AM I THE ONLY ONE CONCERNED ABOUT THIS? 

I’m trying not to be a party pooper here but can anybody entertain my point which I fully intend to defend.

Breaking Bad is simply a masterpiece, a fu**ing masterpiece of modern television storytelling. Some of you will know my favorite show of all time is Buffy the Vampire Slayer but even I know and appreciate there is a difference between something being the outright best and my personal favorite.

Digressing here but you can link the two shows, they both would have shared the same number of seasons initially but Buffy was basically ordered by the higher ups to keep running. (spoilers here but it’s no longer 2001) Buffy’s season five and it’s finality of the main character’s death sort of expressed that and quite honestly it’s the most powerful and beautiful moment of the whole deal. The same goes for the finality of Breaking Bad’s final episode (well we think ‘W.W’ died anyways). The story of Breaking Bad had a beginning and middle and finally an end. And it avoided cancellations, apart from the writers strike all seasons were of decent length and above all it finished on its own terms.

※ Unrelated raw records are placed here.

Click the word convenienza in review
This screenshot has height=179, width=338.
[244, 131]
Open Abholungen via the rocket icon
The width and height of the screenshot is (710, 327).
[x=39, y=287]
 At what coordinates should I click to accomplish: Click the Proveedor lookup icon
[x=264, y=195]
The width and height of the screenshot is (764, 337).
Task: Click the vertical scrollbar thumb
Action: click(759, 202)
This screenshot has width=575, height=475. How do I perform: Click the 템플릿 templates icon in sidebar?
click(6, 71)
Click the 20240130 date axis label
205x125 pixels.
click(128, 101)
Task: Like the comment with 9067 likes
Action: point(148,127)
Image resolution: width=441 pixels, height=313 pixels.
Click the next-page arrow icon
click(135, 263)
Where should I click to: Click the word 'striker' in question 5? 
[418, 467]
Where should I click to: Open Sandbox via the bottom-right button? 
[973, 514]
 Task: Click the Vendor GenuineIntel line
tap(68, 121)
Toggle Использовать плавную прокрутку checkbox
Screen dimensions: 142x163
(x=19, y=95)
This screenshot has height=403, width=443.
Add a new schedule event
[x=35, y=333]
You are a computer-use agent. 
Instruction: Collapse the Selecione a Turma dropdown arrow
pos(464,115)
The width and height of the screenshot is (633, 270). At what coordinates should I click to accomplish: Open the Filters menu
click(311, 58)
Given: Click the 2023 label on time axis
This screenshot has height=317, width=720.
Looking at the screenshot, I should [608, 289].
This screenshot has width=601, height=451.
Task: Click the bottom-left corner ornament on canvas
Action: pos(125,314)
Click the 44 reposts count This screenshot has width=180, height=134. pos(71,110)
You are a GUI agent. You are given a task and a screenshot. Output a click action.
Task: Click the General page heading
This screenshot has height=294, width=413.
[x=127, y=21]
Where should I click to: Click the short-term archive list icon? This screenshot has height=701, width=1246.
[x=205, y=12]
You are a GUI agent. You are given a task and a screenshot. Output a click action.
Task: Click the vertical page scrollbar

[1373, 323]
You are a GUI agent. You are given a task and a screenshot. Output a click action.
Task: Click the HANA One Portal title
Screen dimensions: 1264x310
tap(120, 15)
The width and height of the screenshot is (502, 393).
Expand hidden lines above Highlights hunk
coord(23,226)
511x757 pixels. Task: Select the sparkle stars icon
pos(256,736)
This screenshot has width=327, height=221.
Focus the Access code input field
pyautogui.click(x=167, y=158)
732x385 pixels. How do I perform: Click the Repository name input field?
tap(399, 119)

Of course the second billed ‘Jessie Pinkman’ rode off into the sunset during that finale but can’t the rest be left up to the imagination? A lot of what I liked about this show was killed off during the experience – the characters.

The defense

I am only suggesting this if ‘El Camino’ is bad, so my counter is simple.

Vince Gilligian – the genius behind Breaking Bad has returned for this film. So no matter what, we are in safe hands right?

Your opinion?

Don’t come at me with that ‘I haven’t seen it’ crap and I mean that in the most polite of ways, but seriously its the show of the decade! I’m excitedly concerned and look forward to seeing how they carry on what is a perfect story.